In an alternative embodiment, the invention may be adapted for use on a large board fitted with a windsurfer sail. In such an embodiment, the wheels may be fitted with pneumatic tires rather than solid tires. The combination of the forward in-line wheels with the left and right rear wheels may provide a ride for such a land windsurfer that simulates the ride of a windsurfer on water.

As will be apparent to those skilled in the art in the light of the foregoing disclosure, many alterations and modifications are possible in the practice of this invention without departing from the spirit or scope thereof. Accordingly, the scope of the invention is to be construed in accordance with the substance defined by the following claims.

Claims

What is claimed is:

1. A skateboard comprising:

a board having a front end, a rear end, a top side, a bottom side, a left side, a right side and a median longitudinal axis running from the front end to the rear end dividing the left and right sides;

a plurality of in-line wheels rotatably mounted on fixed axes on the bottom side towards the front end of the board, the in-line wheels being longitudinally disposed along the median longitudinal axis of the board;

a first incurvating rear wheel rotatably mounted behind the in-line wheels on the left side towards the rear end of the board;

a second incurvating rear wheel rotatably mounted behind the in-line wheels on the right side towards the rear end of the board; and

wherein the first and second incurvating rear wheels are operably coupled to the board to incurvate with respect to the board and the in-line wheels to co-operate with the in-line wheels to steer the board to the left or to the right respectively when the skateboard rolls over a surface, the skateboard being steerable to the left by tilting the left side of the board downwards to steeringly engage the first incurvating rear wheel with the surface, and steerable to the right by tilting the right side of the board downwards to steeringly engage the second incurvating rear wheel with the surface.

2. The skateboard of claim 1 wherein the plurality of in-line wheels are mounted to a first portion of the board, the first and second rear wheels are mounted to a second portion of the board and the board further comprises a transverse portion that is disposed longitudinally between the first and second portions of the board, wherein the transverse portion of the board is more resiliently flexible than are the first and second portions of the board.

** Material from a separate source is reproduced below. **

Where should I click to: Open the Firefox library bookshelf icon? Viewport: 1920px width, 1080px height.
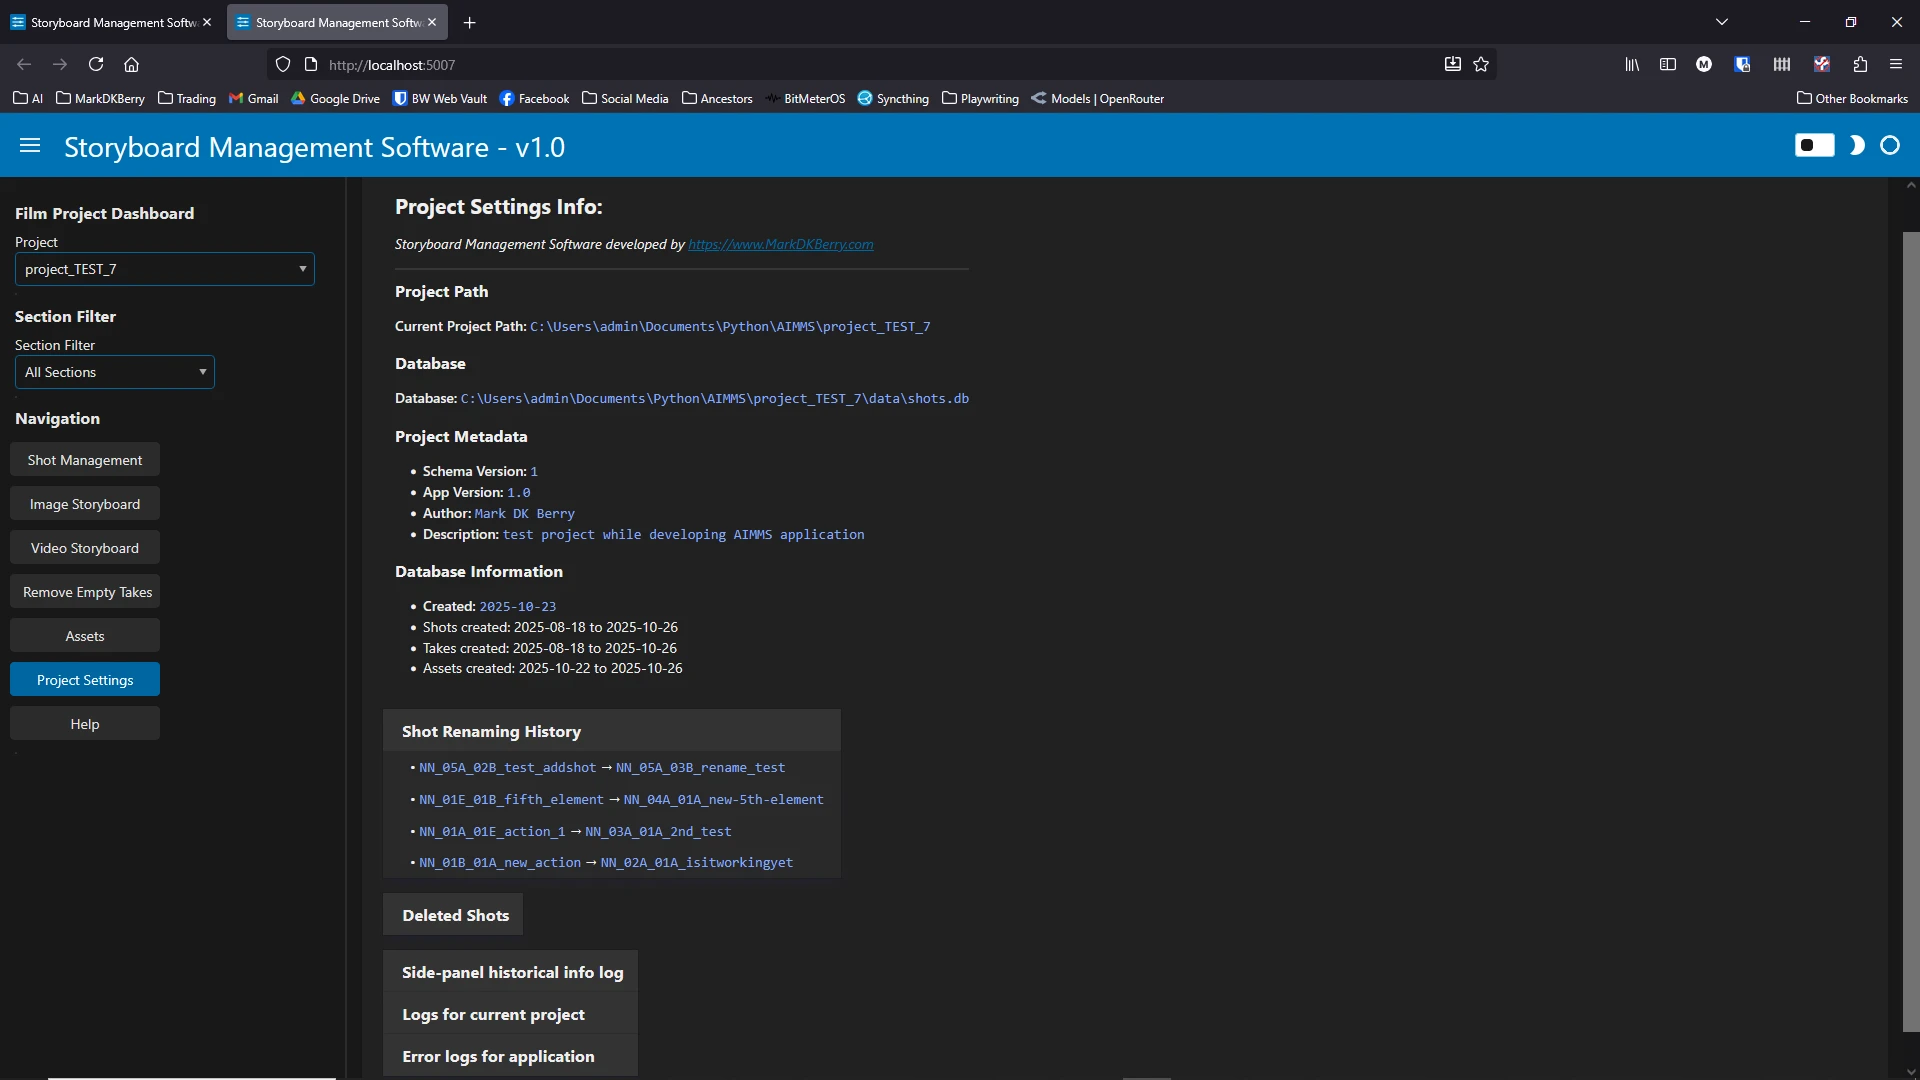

3. The skateboard of claim 2 wherein the transverse portion comprises a transverse, resiliently biased hinge connecting the front end and the rear end of the board.

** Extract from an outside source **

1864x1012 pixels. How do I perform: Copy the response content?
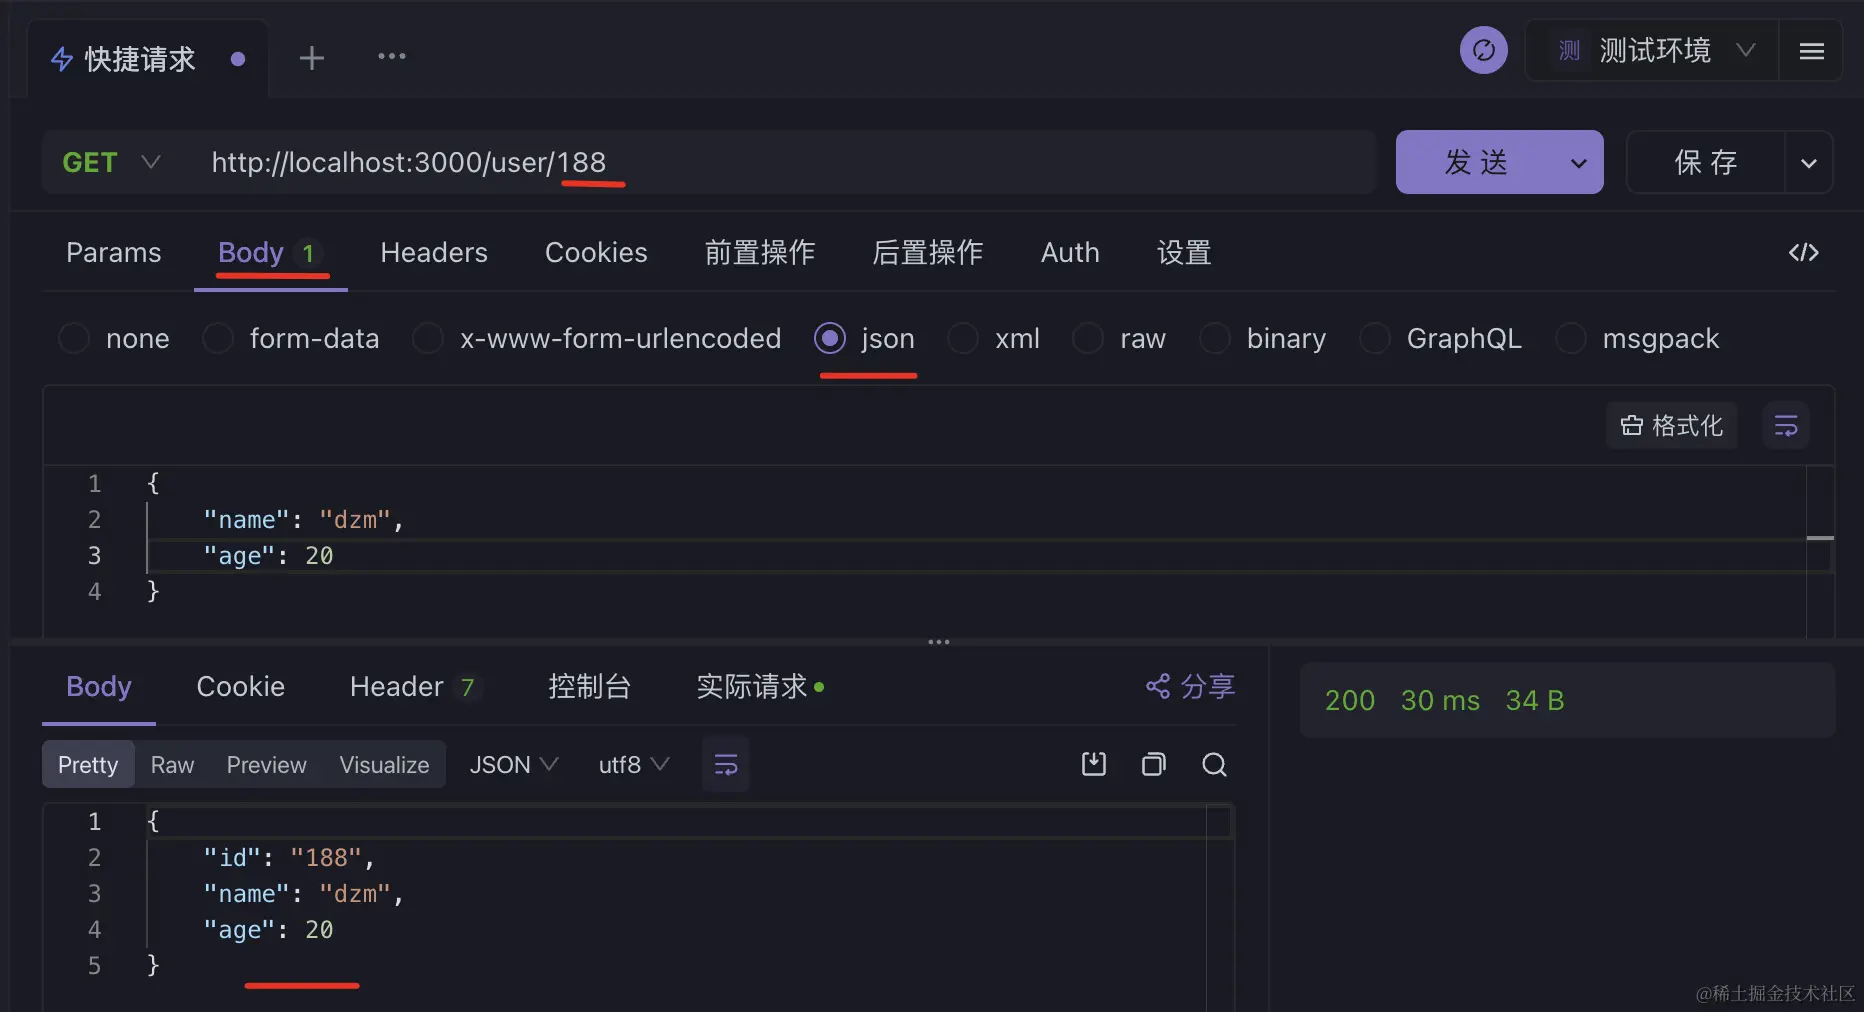1153,764
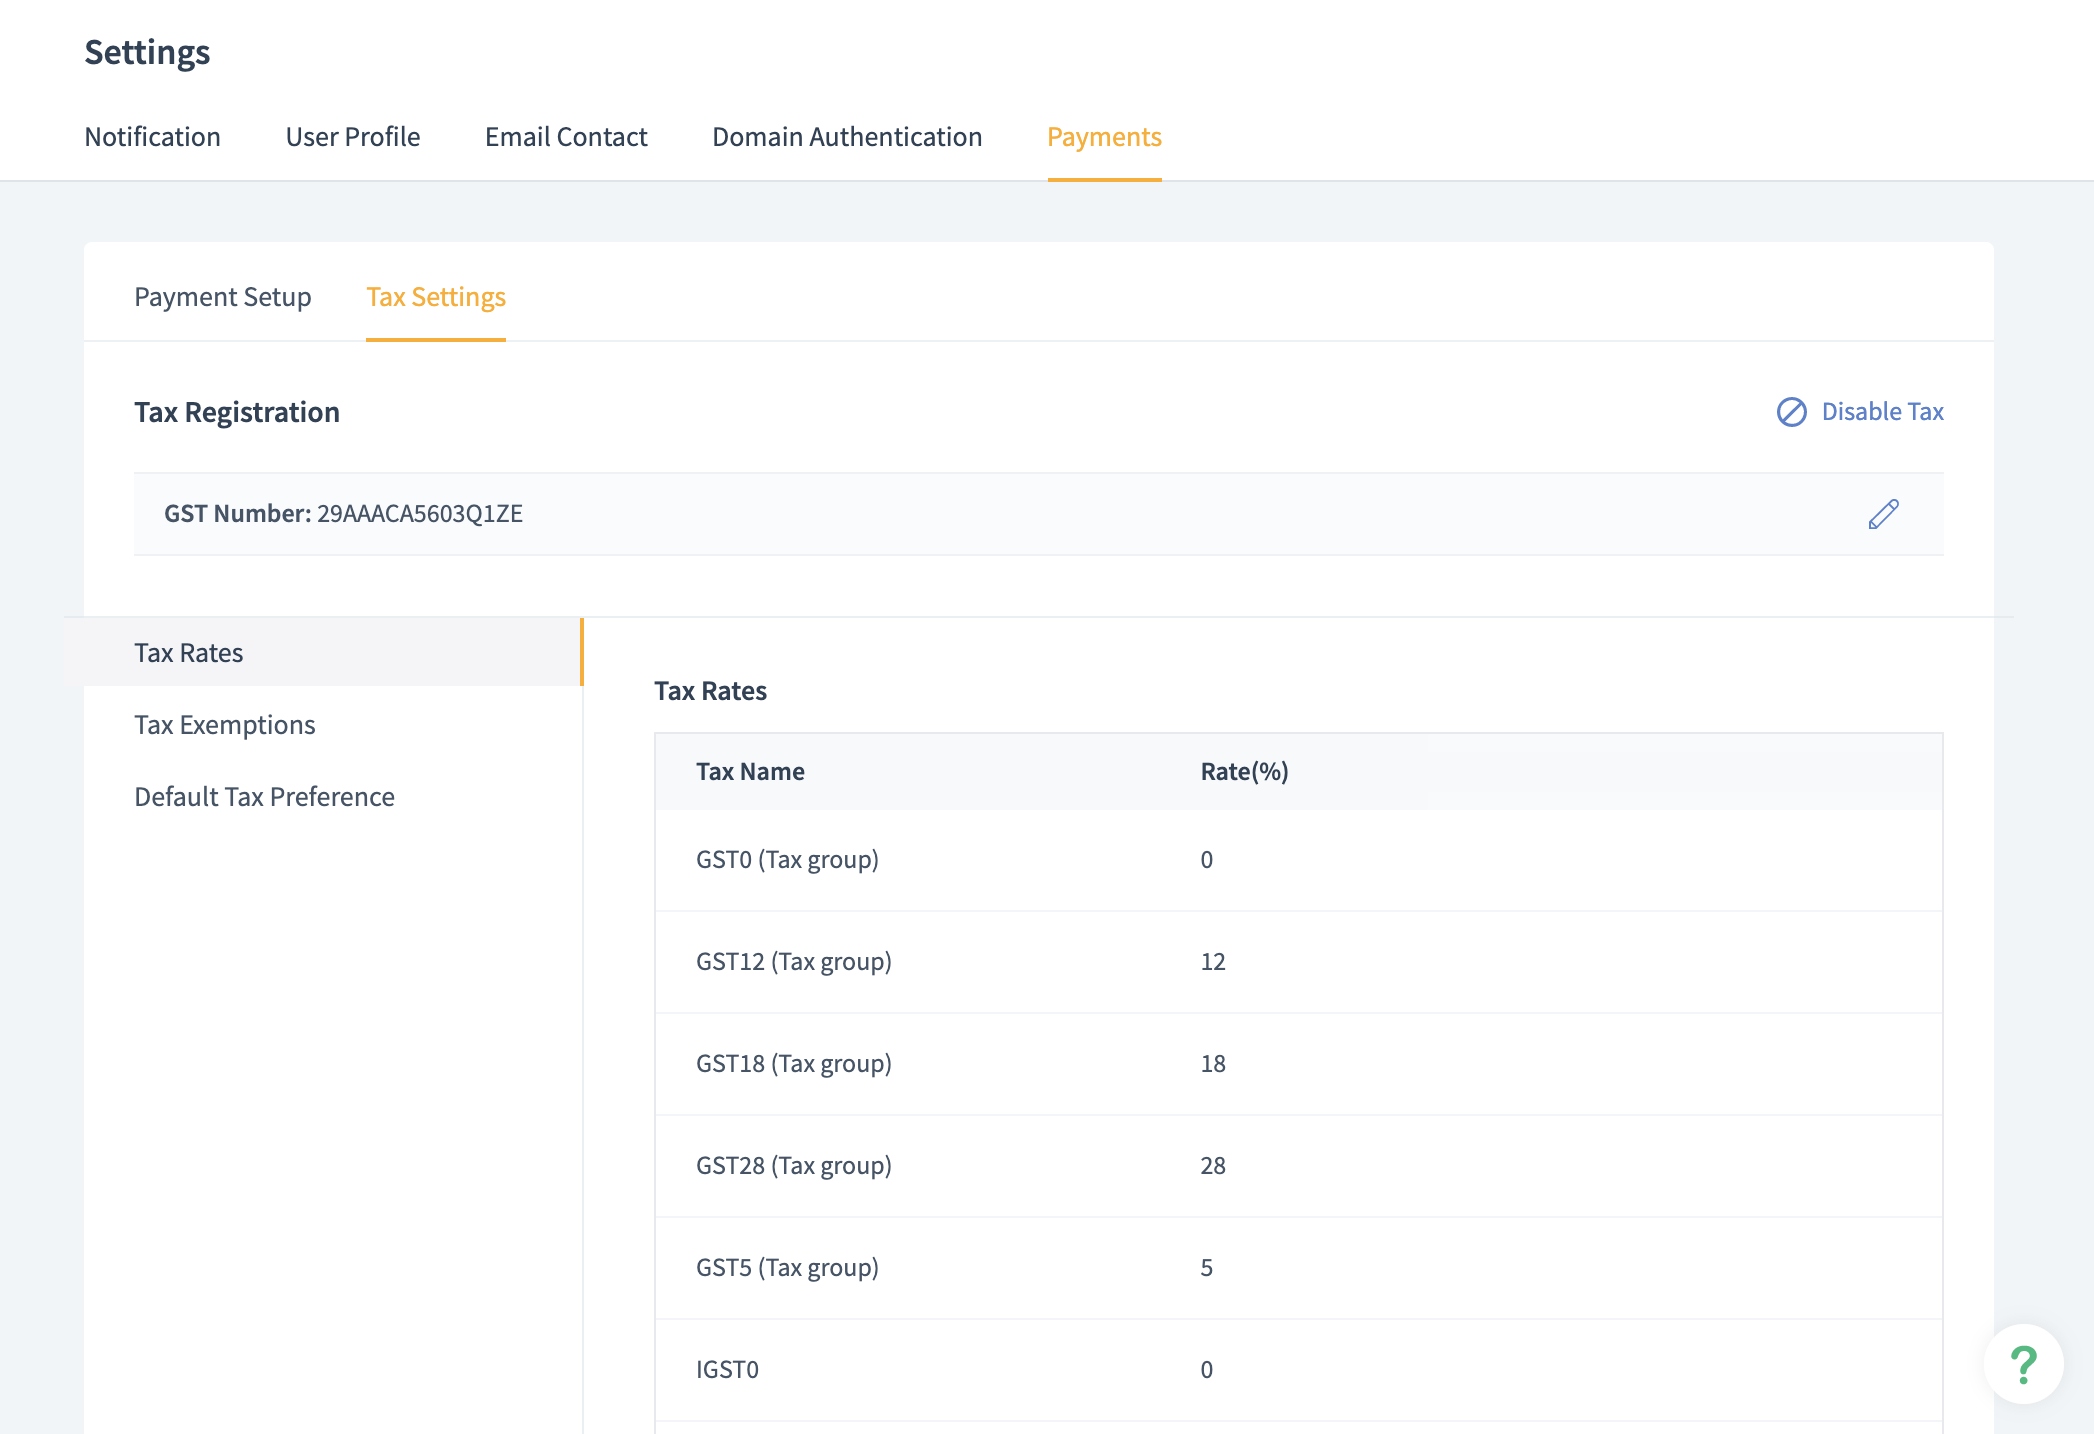This screenshot has width=2094, height=1434.
Task: Click the Payments tab
Action: point(1104,137)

4. The skateboard of claim 1 wherein the first and second rear wheels each have an inner circumference and an outer circumference, the inner circumference being closer than the outer circumference to the median longitudinal axis of the board, wherein the first and second rear wheels are tapered so that the outer circumference of the wheel is smaller than the inner circumference of the wheel.

5. The skateboard of claim 1 wherein the in-line wheels each have an inner circumference and outer circumferences, the inner circumferences being closer than the outer circumferences to the median longitudinal axis of the board, wherein the in-line wheels are tapered so that the outer circumferences of the wheels are smaller than the inner circumference of the wheels.